-- START SOURCE MATERIAL --
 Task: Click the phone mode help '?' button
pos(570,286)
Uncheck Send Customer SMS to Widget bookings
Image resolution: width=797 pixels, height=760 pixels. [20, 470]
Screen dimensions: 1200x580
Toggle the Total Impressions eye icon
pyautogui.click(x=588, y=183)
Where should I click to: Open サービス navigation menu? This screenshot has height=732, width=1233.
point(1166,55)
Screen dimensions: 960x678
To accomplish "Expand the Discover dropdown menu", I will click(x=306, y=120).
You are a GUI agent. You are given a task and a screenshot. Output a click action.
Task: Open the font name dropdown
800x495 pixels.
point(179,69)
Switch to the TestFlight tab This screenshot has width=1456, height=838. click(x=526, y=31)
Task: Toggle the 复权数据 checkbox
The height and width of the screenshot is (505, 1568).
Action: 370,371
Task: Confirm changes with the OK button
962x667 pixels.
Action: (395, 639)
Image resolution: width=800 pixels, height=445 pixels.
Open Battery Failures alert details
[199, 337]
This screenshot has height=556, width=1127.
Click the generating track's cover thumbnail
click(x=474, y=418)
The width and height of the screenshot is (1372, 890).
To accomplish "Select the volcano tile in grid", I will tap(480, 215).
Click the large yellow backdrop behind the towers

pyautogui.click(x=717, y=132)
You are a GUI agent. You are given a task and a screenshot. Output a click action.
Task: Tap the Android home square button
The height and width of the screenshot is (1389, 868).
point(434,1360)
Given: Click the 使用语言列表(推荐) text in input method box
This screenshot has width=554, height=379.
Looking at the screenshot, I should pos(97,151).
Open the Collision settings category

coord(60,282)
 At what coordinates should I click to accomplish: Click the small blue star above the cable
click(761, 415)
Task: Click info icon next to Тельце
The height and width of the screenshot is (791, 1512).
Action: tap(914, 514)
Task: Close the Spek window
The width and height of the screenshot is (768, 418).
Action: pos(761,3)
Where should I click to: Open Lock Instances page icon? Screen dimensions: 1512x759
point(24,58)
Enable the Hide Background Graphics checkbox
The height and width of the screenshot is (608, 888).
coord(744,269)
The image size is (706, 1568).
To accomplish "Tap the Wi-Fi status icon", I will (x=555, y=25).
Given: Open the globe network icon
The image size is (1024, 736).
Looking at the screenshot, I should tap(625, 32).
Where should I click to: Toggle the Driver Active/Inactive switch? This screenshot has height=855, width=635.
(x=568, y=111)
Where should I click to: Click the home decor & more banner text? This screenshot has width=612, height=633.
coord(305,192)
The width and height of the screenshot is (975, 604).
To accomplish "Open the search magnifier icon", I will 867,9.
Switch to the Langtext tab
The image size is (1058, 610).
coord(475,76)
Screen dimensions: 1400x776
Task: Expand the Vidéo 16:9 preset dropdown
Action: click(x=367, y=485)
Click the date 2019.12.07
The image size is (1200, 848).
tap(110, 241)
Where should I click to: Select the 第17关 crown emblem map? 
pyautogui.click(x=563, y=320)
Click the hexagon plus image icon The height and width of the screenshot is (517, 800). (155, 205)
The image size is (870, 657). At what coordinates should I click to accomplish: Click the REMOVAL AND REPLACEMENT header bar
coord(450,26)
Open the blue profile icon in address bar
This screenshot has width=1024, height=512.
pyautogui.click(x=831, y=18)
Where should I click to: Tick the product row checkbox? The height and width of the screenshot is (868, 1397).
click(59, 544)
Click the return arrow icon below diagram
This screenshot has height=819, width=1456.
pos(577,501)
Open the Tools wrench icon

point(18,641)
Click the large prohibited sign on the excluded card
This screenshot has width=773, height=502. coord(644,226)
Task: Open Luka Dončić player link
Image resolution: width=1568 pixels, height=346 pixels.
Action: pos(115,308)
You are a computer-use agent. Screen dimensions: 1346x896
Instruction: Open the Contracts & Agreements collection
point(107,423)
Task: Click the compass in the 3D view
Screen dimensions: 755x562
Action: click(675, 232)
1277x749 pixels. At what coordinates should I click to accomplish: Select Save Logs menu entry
-- END SOURCE MATERIAL --
Copy every item above line for line, without changing a single character.

- **THE SOLUTION**:
 Task: Click the phone mode help '?' button
pos(570,286)
Uncheck Send Customer SMS to Widget bookings
Image resolution: width=797 pixels, height=760 pixels. [20, 470]
Screen dimensions: 1200x580
Toggle the Total Impressions eye icon
pyautogui.click(x=588, y=183)
Where should I click to: Open サービス navigation menu? This screenshot has height=732, width=1233.
point(1166,55)
Screen dimensions: 960x678
To accomplish "Expand the Discover dropdown menu", I will click(x=306, y=120).
You are a GUI agent. You are given a task and a screenshot. Output a click action.
Task: Open the font name dropdown
800x495 pixels.
point(179,69)
Switch to the TestFlight tab This screenshot has width=1456, height=838. click(x=526, y=31)
Task: Toggle the 复权数据 checkbox
The height and width of the screenshot is (505, 1568).
Action: 370,371
Task: Confirm changes with the OK button
962x667 pixels.
Action: (395, 639)
Image resolution: width=800 pixels, height=445 pixels.
Open Battery Failures alert details
[199, 337]
This screenshot has height=556, width=1127.
Click the generating track's cover thumbnail
click(x=474, y=418)
The width and height of the screenshot is (1372, 890).
To accomplish "Select the volcano tile in grid", I will tap(480, 215).
Click the large yellow backdrop behind the towers

pyautogui.click(x=717, y=132)
You are a GUI agent. You are given a task and a screenshot. Output a click action.
Task: Tap the Android home square button
The height and width of the screenshot is (1389, 868).
point(434,1360)
Given: Click the 使用语言列表(推荐) text in input method box
This screenshot has width=554, height=379.
Looking at the screenshot, I should pos(97,151).
Open the Collision settings category

coord(60,282)
 At what coordinates should I click to accomplish: Click the small blue star above the cable
click(761, 415)
Task: Click info icon next to Тельце
The height and width of the screenshot is (791, 1512).
Action: tap(914, 514)
Task: Close the Spek window
The width and height of the screenshot is (768, 418).
Action: pos(761,3)
Where should I click to: Open Lock Instances page icon? Screen dimensions: 1512x759
point(24,58)
Enable the Hide Background Graphics checkbox
The height and width of the screenshot is (608, 888).
coord(744,269)
The image size is (706, 1568).
To accomplish "Tap the Wi-Fi status icon", I will (x=555, y=25).
Given: Open the globe network icon
The image size is (1024, 736).
Looking at the screenshot, I should tap(625, 32).
Where should I click to: Toggle the Driver Active/Inactive switch? This screenshot has height=855, width=635.
(x=568, y=111)
Where should I click to: Click the home decor & more banner text? This screenshot has width=612, height=633.
coord(305,192)
The width and height of the screenshot is (975, 604).
To accomplish "Open the search magnifier icon", I will 867,9.
Switch to the Langtext tab
The image size is (1058, 610).
coord(475,76)
Screen dimensions: 1400x776
Task: Expand the Vidéo 16:9 preset dropdown
Action: click(x=367, y=485)
Click the date 2019.12.07
The image size is (1200, 848).
tap(110, 241)
Where should I click to: Select the 第17关 crown emblem map? 
pyautogui.click(x=563, y=320)
Click the hexagon plus image icon The height and width of the screenshot is (517, 800). (155, 205)
The image size is (870, 657). At what coordinates should I click to accomplish: Click the REMOVAL AND REPLACEMENT header bar
coord(450,26)
Open the blue profile icon in address bar
This screenshot has width=1024, height=512.
pyautogui.click(x=831, y=18)
Where should I click to: Tick the product row checkbox? The height and width of the screenshot is (868, 1397).
click(59, 544)
Click the return arrow icon below diagram
This screenshot has height=819, width=1456.
pos(577,501)
Open the Tools wrench icon

point(18,641)
Click the large prohibited sign on the excluded card
This screenshot has width=773, height=502. coord(644,226)
Task: Open Luka Dončić player link
Image resolution: width=1568 pixels, height=346 pixels.
Action: pos(115,308)
You are a computer-use agent. Screen dimensions: 1346x896
Instruction: Open the Contracts & Agreements collection
point(107,423)
Task: Click the compass in the 3D view
Screen dimensions: 755x562
Action: click(675, 232)
1277x749 pixels. At what coordinates should I click to accomplish: Select Save Logs menu entry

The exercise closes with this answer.